Of course, I’m not really going to talk about the out-lash that followed this weekend’s release of Het Koningslied, a crowd-sourced musical travesty that is best described as AIDS translated into soundwaves. Yes, someone somewhere gave a bag of money to an ‘artist’ and told him to write a song for the upcoming abdication of Queen Beatrix and it was predictably awful in every conceivable way. The artist made two minor mistakes: 1) the best song in the history of ever about becoming a king was already made nineteen years ago, 2) it involved every C-rated Dutch artist who refused to die in the last thirty-or-so years. In addition, he also made one major mistake: M) it’s an absolute clusterfuck of brain-farts. When I said the song is a crowd-sourced travesty, I meant that its lyrics (and I’m using that term ever so loosely here) were put together from thousands of suggestions send in by Dutch inhabitants. The result is equal parts comedy and tragedy. The music is like-wise: a confused mix of pop, rap (because of course there is rap), and something vaguely reminiscent of a church choir singing “the forbidden music” while the choirmaster is out of the classroom for a moment. To top it off, the song’s overall tone has been likened to cheesy Christian worship songs (case in point), which is a bit unfair, because in the Christian moral world, at least you have eternal damnation to look forward to. Needless to say, this Frankensteinian approach to music of piecing together spare parts didn’t quite work out and eventually sort-of killed its creator, who withdraw the song after nearly drowning in hate-mail for three days straight.

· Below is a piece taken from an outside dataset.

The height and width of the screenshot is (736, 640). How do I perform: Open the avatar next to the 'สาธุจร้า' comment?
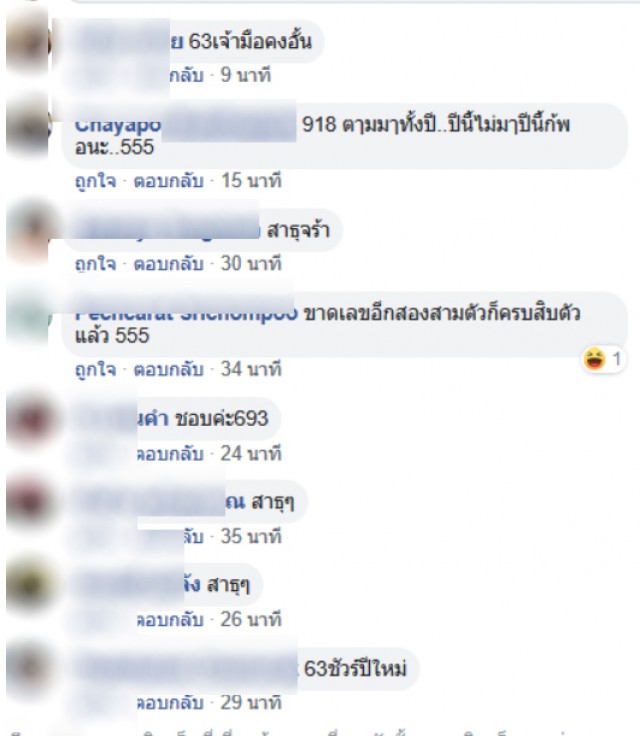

But why should I talk about that? It’s not like anyone outside of the Netherlands and beyond this week would give a rat’s ass about it, right? It’s not like this news is going to be read on foreign, respected news sites, right? Wrong! Dead wrong: after the people of The Netherlands collectively lost their shit over the King’s Song, people overseas decided to join in on the shame-by-proxy. So here is how we can measure societies today: by how they respond to acts of creativity. And the signs are both good and dreadful: this very Sunday, the eight o’clock news spend almost ten minutes analyzing this event to death; even bringing in linguistics and sociologists to shed their academic light on this phenomenon. What does this say about our society? That we are blessed to have the opportunity to care so much about so little. Truly, we are living in the holiday of history: after all the bullshit and the tragedies of the 20th century, with its trench warfare, nuclear bombings, genocides, and Cold War, we can now finally spend our days happy, merry, and fat. Gone are the great ideological struggles, gone is the nuclear sword of Damocles hanging over a world divided by an Iron Curtain, gone is the Great Depression, and gone is the overall lack of free Internet porn. All that is left for us is to sit back and take the piss on whatever song or movie we choose to love-hate.

Welcome to a Brave New World.

 

UPDATE: Despite the overwhelmingly negative and satirical responses and the decision of the author to retract the song, the committee responsible for the inauguration of the king has decided to stick with it. Hell, because if you want to go retard, you better go full retard.